Good Reads for the Week

Happy Friday my fitness friends! Here are over 70 links to articles, blogs, and videos of the week. I get most of these off of Twitter and Facebook. I try to make this an weekly educational opportunity so I don’t censor material according to whether I agree with it or whether or not it’s politcally correct. Happy reading!

In this article Charles Poliquin discusses different types of people and their corresponding type of training. When Charles wrote this years ago I thought he’d officially turned crazy. Now I think he may be on to something.

In this blog Keats Snideman shows a healthier alternative to a typical lunch meat sandwich; a quick chicken sandwich. I don’t know why, by the Snideman twins have such soothing voices and are such great speakers that I think they could trick me into listening to them for five straight hours even if they were talking about nothing!

In this blog Eric Cressey gives us three good reads for the week. Yours truly made the cut. Booyah!

In this blog Dan Hubbard rehashes Tony Gentilcore and my guest blog where we tore into a trainer who spoke against the squat.

In this blog Tony Gentilcore gives us his favorite 3 assistance exercises for the squat, bench press, and deadlift.

In this blog Tony Gentilcore gives us 3 things to read while you’re pretending to work.

In this guest blog on Laree Draper’s site, Dan John describes his “hip displacement continuum.”

In this blog Franz Snideman introduces a Pavel Tsatsouline seminar at his studio in La Jolla, CA on October 9th. If you live in San Diego, you gotta go! Pavel’s the man!

On October 23rd, Franz’s twin bro Keats is hosting an HKC seminar in Tempe, AZ with Mark Reifkind. I’d rather be in La Jolla (my favorite place), but since I’m stuck here in Scottsdale I’m pretty sure I’m gonna give the HKC a try.

This Sean Skahan blog is part IV of a four-part series on the glutes. He talks about how he strengthens his athletes glutes and includes the hip thrust at the end. I will keep saying this until I’m six feet under; get a Hampton thick bar pad and use a barbell! No athlete needs to “air thrust.” Great article series by Sean; back track and read all of them if you haven’t seen the first three.

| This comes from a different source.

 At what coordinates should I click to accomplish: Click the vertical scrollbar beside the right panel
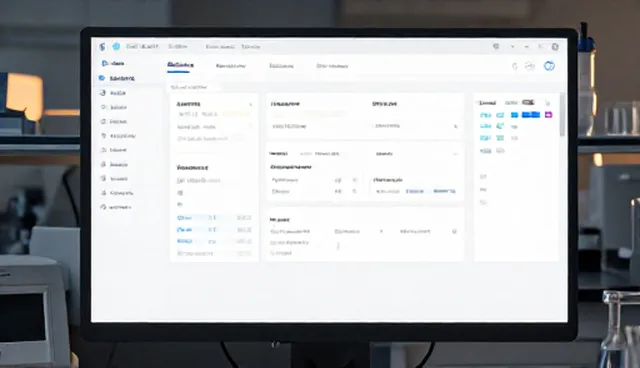pos(562,115)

In this Mike T. Nelson blog he talks about being a scientist and some stuff that he’s learned along the way. I like some of the stuff Mike talks about in regards to gaining strength; specifically biofeedback.

In this blog Kevin Neeld talks about valgus collapse, overpronation, and orthotics. Kevin’s a smart guy!

In this blog Danny McLarty offers some thoughts on periodization. I must admit; I’m a huge fan of cybernetic periodization too.

In this Elitefts article Josh Bryant offers five quick advantages of the front squat.

In this blog Carson Boddicker talks about forced pronation in association with the trigger mechanism.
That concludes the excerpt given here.